:: WORKING DATA ::
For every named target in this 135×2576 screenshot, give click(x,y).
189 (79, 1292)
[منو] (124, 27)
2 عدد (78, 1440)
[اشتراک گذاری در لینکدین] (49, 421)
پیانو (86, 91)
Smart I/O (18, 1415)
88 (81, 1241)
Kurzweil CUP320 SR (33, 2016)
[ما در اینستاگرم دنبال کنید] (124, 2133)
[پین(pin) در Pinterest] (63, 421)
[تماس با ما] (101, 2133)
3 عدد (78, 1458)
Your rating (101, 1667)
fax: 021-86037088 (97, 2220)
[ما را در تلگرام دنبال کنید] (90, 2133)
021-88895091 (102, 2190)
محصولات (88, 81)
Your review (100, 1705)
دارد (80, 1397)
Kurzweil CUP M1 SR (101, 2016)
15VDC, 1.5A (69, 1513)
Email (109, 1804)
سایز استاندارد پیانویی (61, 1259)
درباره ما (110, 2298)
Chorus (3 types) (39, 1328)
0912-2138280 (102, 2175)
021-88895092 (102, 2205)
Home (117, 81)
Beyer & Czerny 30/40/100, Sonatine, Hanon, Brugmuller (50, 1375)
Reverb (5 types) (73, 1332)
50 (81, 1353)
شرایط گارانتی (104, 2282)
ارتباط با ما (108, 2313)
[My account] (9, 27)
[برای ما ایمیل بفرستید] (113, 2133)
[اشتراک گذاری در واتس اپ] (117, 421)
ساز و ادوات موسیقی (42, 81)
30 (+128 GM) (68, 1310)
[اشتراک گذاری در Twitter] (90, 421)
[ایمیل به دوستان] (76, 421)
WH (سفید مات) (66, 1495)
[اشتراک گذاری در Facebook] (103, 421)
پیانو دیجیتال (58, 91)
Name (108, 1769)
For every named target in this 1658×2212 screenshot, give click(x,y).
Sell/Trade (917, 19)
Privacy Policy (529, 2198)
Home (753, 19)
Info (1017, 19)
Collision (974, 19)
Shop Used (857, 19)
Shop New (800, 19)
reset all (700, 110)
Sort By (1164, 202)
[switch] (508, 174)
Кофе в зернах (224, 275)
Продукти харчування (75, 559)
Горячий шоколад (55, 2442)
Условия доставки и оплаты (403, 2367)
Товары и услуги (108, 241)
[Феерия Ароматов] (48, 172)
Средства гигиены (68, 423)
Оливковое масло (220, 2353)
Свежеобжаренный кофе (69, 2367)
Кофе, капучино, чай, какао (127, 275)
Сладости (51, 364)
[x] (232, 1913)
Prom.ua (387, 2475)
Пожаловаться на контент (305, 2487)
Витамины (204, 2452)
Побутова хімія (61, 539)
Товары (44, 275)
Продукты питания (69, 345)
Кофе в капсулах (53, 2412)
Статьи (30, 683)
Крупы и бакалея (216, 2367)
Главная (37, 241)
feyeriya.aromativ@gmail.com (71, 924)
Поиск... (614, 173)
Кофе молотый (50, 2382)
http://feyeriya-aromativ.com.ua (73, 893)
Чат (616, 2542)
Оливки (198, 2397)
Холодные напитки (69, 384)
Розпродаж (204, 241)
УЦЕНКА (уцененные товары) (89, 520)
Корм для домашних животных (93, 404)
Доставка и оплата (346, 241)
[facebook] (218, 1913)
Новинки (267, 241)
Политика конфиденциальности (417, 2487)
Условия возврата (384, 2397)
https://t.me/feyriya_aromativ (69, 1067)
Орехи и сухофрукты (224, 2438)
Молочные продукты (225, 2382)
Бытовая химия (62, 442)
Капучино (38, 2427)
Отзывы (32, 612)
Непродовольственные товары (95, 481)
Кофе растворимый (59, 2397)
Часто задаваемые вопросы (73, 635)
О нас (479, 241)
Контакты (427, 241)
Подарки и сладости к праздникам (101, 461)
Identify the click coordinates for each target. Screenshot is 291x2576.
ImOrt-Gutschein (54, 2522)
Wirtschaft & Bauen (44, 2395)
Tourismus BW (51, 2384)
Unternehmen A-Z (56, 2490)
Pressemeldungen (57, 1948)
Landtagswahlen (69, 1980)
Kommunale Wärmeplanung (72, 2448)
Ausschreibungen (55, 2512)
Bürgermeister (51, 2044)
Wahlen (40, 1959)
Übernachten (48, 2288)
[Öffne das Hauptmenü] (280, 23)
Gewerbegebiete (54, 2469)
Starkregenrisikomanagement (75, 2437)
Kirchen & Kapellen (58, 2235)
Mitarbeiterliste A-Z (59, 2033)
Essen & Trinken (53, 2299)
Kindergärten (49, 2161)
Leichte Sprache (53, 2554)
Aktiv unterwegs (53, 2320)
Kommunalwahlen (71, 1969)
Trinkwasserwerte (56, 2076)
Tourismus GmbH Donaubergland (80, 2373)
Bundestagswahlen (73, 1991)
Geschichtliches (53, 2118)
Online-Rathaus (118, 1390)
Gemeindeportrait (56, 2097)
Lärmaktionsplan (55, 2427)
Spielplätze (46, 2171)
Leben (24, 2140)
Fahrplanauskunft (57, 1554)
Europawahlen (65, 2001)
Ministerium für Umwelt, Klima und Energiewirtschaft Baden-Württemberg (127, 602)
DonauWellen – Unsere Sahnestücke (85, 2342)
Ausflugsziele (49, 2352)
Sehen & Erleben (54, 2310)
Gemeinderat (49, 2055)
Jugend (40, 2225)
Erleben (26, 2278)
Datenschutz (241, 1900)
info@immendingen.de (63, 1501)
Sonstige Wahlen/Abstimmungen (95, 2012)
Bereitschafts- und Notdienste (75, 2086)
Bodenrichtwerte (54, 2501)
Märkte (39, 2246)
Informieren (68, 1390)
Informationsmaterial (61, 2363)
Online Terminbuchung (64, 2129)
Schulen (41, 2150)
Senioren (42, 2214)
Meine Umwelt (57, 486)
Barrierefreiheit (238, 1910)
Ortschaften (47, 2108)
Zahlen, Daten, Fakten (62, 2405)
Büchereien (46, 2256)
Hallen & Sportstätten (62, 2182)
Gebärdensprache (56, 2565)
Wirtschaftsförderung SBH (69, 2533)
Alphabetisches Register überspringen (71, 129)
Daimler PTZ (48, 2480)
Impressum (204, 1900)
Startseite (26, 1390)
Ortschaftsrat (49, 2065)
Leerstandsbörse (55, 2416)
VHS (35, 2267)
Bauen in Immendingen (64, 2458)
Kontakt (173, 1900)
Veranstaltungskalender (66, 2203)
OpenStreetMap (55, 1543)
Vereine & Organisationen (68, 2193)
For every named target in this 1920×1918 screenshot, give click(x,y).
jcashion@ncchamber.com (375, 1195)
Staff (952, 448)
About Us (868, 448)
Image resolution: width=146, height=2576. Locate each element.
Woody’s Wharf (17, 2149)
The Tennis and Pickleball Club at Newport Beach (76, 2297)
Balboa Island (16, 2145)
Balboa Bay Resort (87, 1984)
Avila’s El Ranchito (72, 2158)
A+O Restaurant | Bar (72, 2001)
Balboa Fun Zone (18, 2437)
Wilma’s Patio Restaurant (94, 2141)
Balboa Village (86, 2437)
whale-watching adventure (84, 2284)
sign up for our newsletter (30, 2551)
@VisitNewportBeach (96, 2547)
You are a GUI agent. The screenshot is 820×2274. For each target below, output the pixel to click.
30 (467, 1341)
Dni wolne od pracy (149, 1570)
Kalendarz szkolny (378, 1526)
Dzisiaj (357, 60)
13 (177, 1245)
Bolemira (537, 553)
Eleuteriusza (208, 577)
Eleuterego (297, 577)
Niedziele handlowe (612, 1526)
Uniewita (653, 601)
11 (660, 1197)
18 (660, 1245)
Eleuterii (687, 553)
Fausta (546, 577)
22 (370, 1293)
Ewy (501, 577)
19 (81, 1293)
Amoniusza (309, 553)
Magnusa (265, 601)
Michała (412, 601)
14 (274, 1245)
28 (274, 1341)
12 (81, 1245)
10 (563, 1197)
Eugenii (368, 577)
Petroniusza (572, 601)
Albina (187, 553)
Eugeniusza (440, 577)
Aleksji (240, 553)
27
:::
EXERCISE AIM: The answer must consist of every line from the entries above that contains "دنبال".

RESPONSE:
[ما در اینستاگرم دنبال کنید] (124, 2133)
[ما را در تلگرام دنبال کنید] (90, 2133)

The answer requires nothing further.